## What the task asks
Copy out the whole listing below exactly.

## Dataset records
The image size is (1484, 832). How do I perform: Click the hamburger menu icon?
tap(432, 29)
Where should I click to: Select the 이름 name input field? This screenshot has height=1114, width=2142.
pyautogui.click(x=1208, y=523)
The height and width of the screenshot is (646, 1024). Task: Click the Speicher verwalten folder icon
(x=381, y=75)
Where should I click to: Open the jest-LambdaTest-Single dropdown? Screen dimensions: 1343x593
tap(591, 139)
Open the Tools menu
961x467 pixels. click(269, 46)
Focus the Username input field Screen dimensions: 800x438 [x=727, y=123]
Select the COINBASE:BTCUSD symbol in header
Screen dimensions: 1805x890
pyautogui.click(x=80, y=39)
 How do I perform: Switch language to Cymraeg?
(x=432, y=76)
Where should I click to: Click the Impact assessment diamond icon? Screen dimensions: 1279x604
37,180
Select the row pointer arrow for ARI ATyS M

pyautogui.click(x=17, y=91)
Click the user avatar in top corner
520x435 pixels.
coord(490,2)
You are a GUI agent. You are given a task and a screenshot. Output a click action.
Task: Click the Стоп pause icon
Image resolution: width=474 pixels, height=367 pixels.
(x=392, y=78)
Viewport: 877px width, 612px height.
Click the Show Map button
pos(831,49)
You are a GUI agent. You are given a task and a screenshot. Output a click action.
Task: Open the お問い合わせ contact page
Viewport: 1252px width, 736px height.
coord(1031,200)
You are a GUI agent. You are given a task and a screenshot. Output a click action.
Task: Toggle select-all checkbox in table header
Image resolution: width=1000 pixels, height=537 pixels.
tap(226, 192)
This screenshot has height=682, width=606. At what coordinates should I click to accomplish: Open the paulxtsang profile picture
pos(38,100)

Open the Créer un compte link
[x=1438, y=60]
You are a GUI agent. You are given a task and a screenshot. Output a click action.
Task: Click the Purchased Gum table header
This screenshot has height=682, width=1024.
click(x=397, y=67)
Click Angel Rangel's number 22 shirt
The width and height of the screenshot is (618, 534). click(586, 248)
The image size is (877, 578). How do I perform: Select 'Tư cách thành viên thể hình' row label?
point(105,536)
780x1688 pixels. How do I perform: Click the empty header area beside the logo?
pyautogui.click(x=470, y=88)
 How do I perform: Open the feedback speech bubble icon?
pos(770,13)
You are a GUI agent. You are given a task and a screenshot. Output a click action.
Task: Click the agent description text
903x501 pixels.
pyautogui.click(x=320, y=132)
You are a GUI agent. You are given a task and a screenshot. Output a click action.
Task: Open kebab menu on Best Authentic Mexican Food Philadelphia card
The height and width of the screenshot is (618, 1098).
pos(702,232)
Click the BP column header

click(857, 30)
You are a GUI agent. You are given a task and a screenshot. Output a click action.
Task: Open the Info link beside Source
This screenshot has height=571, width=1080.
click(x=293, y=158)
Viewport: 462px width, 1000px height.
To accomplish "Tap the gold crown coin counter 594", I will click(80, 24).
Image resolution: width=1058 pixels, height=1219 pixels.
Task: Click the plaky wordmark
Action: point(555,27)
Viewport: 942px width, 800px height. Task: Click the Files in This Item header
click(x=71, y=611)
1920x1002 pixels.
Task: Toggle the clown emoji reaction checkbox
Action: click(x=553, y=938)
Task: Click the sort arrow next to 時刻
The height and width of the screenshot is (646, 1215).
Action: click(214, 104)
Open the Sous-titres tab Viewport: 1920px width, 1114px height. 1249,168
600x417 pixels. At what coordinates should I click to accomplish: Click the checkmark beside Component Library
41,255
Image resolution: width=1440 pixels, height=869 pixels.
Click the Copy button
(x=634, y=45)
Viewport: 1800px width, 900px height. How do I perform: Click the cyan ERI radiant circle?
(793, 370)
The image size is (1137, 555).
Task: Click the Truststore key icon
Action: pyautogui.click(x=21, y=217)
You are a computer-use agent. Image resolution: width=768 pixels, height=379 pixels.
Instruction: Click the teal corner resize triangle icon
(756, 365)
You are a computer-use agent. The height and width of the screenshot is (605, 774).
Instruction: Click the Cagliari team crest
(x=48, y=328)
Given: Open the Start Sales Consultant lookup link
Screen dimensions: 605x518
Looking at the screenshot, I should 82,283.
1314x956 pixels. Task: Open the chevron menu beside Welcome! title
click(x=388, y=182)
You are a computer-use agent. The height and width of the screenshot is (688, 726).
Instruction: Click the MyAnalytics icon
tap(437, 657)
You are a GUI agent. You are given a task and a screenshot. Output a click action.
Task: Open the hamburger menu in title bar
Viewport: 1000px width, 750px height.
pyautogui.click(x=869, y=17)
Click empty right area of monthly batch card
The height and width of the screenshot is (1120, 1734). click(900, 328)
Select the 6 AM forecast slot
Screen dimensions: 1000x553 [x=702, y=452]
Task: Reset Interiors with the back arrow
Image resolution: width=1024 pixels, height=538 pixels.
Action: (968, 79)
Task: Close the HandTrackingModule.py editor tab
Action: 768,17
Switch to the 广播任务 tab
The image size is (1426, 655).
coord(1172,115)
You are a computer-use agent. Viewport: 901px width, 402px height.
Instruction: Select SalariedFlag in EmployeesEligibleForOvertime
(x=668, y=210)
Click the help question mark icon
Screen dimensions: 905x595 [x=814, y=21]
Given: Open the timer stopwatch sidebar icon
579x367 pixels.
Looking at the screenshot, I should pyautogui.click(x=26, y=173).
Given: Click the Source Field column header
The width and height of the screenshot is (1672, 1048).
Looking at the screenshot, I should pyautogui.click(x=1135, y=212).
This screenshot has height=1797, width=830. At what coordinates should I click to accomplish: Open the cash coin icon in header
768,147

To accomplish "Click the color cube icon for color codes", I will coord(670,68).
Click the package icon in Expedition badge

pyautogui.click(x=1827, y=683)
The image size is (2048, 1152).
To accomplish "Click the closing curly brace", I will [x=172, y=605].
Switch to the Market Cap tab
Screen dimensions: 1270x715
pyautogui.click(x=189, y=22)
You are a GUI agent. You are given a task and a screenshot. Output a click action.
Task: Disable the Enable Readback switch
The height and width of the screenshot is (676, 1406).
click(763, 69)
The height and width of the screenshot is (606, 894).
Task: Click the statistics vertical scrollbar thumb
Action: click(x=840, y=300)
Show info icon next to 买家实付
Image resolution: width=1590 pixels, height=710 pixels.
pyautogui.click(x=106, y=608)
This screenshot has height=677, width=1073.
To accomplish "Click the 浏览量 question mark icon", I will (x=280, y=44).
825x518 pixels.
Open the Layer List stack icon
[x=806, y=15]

## Solution to the problem
The image size is (1484, 832). How do I perform: Click the hamburger menu icon?
tap(432, 29)
Where should I click to: Select the 이름 name input field? This screenshot has height=1114, width=2142.
pyautogui.click(x=1208, y=523)
The height and width of the screenshot is (646, 1024). Task: Click the Speicher verwalten folder icon
(x=381, y=75)
Where should I click to: Open the jest-LambdaTest-Single dropdown? Screen dimensions: 1343x593
tap(591, 139)
Open the Tools menu
961x467 pixels. click(269, 46)
Focus the Username input field Screen dimensions: 800x438 [x=727, y=123]
Select the COINBASE:BTCUSD symbol in header
Screen dimensions: 1805x890
pyautogui.click(x=80, y=39)
 How do I perform: Switch language to Cymraeg?
(x=432, y=76)
Where should I click to: Click the Impact assessment diamond icon? Screen dimensions: 1279x604
37,180
Select the row pointer arrow for ARI ATyS M

pyautogui.click(x=17, y=91)
Click the user avatar in top corner
520x435 pixels.
coord(490,2)
You are a GUI agent. You are given a task and a screenshot. Output a click action.
Task: Click the Стоп pause icon
Image resolution: width=474 pixels, height=367 pixels.
(x=392, y=78)
Viewport: 877px width, 612px height.
Click the Show Map button
pos(831,49)
You are a GUI agent. You are given a task and a screenshot. Output a click action.
Task: Open the お問い合わせ contact page
Viewport: 1252px width, 736px height.
coord(1031,200)
You are a GUI agent. You are given a task and a screenshot. Output a click action.
Task: Toggle select-all checkbox in table header
Image resolution: width=1000 pixels, height=537 pixels.
tap(226, 192)
This screenshot has height=682, width=606. At what coordinates should I click to accomplish: Open the paulxtsang profile picture
pos(38,100)

Open the Créer un compte link
[x=1438, y=60]
You are a GUI agent. You are given a task and a screenshot. Output a click action.
Task: Click the Purchased Gum table header
This screenshot has height=682, width=1024.
click(x=397, y=67)
Click Angel Rangel's number 22 shirt
The width and height of the screenshot is (618, 534). click(586, 248)
The image size is (877, 578). How do I perform: Select 'Tư cách thành viên thể hình' row label?
point(105,536)
780x1688 pixels. How do I perform: Click the empty header area beside the logo?
pyautogui.click(x=470, y=88)
 How do I perform: Open the feedback speech bubble icon?
pos(770,13)
You are a GUI agent. You are given a task and a screenshot. Output a click action.
Task: Click the agent description text
903x501 pixels.
pyautogui.click(x=320, y=132)
You are a GUI agent. You are given a task and a screenshot. Output a click action.
Task: Open kebab menu on Best Authentic Mexican Food Philadelphia card
The height and width of the screenshot is (618, 1098).
pos(702,232)
Click the BP column header

click(857, 30)
You are a GUI agent. You are given a task and a screenshot. Output a click action.
Task: Open the Info link beside Source
This screenshot has height=571, width=1080.
click(x=293, y=158)
Viewport: 462px width, 1000px height.
To accomplish "Tap the gold crown coin counter 594", I will click(80, 24).
Image resolution: width=1058 pixels, height=1219 pixels.
Task: Click the plaky wordmark
Action: point(555,27)
Viewport: 942px width, 800px height. Task: Click the Files in This Item header
click(x=71, y=611)
1920x1002 pixels.
Task: Toggle the clown emoji reaction checkbox
Action: click(x=553, y=938)
Task: Click the sort arrow next to 時刻
The height and width of the screenshot is (646, 1215).
Action: click(214, 104)
Open the Sous-titres tab Viewport: 1920px width, 1114px height. 1249,168
600x417 pixels. At what coordinates should I click to accomplish: Click the checkmark beside Component Library
41,255
Image resolution: width=1440 pixels, height=869 pixels.
Click the Copy button
(x=634, y=45)
Viewport: 1800px width, 900px height. How do I perform: Click the cyan ERI radiant circle?
(793, 370)
The image size is (1137, 555).
Task: Click the Truststore key icon
Action: pyautogui.click(x=21, y=217)
You are a computer-use agent. Image resolution: width=768 pixels, height=379 pixels.
Instruction: Click the teal corner resize triangle icon
(756, 365)
You are a computer-use agent. The height and width of the screenshot is (605, 774).
Instruction: Click the Cagliari team crest
(x=48, y=328)
Given: Open the Start Sales Consultant lookup link
Screen dimensions: 605x518
Looking at the screenshot, I should 82,283.
1314x956 pixels. Task: Open the chevron menu beside Welcome! title
click(x=388, y=182)
You are a computer-use agent. The height and width of the screenshot is (688, 726).
Instruction: Click the MyAnalytics icon
tap(437, 657)
You are a GUI agent. You are given a task and a screenshot. Output a click action.
Task: Open the hamburger menu in title bar
Viewport: 1000px width, 750px height.
pyautogui.click(x=869, y=17)
Click empty right area of monthly batch card
The height and width of the screenshot is (1120, 1734). click(900, 328)
Select the 6 AM forecast slot
Screen dimensions: 1000x553 [x=702, y=452]
Task: Reset Interiors with the back arrow
Image resolution: width=1024 pixels, height=538 pixels.
Action: (968, 79)
Task: Close the HandTrackingModule.py editor tab
Action: 768,17
Switch to the 广播任务 tab
The image size is (1426, 655).
coord(1172,115)
You are a computer-use agent. Viewport: 901px width, 402px height.
Instruction: Select SalariedFlag in EmployeesEligibleForOvertime
(x=668, y=210)
Click the help question mark icon
Screen dimensions: 905x595 [x=814, y=21]
Given: Open the timer stopwatch sidebar icon
579x367 pixels.
Looking at the screenshot, I should pyautogui.click(x=26, y=173).
Given: Click the Source Field column header
The width and height of the screenshot is (1672, 1048).
Looking at the screenshot, I should pyautogui.click(x=1135, y=212).
This screenshot has height=1797, width=830. At what coordinates should I click to accomplish: Open the cash coin icon in header
768,147

To accomplish "Click the color cube icon for color codes", I will coord(670,68).
Click the package icon in Expedition badge

pyautogui.click(x=1827, y=683)
The image size is (2048, 1152).
To accomplish "Click the closing curly brace", I will [x=172, y=605].
Switch to the Market Cap tab
Screen dimensions: 1270x715
pyautogui.click(x=189, y=22)
You are a GUI agent. You are given a task and a screenshot. Output a click action.
Task: Disable the Enable Readback switch
The height and width of the screenshot is (676, 1406).
click(763, 69)
The height and width of the screenshot is (606, 894).
Task: Click the statistics vertical scrollbar thumb
Action: click(x=840, y=300)
Show info icon next to 买家实付
Image resolution: width=1590 pixels, height=710 pixels.
pyautogui.click(x=106, y=608)
This screenshot has height=677, width=1073.
To accomplish "Click the 浏览量 question mark icon", I will (x=280, y=44).
825x518 pixels.
Open the Layer List stack icon
[x=806, y=15]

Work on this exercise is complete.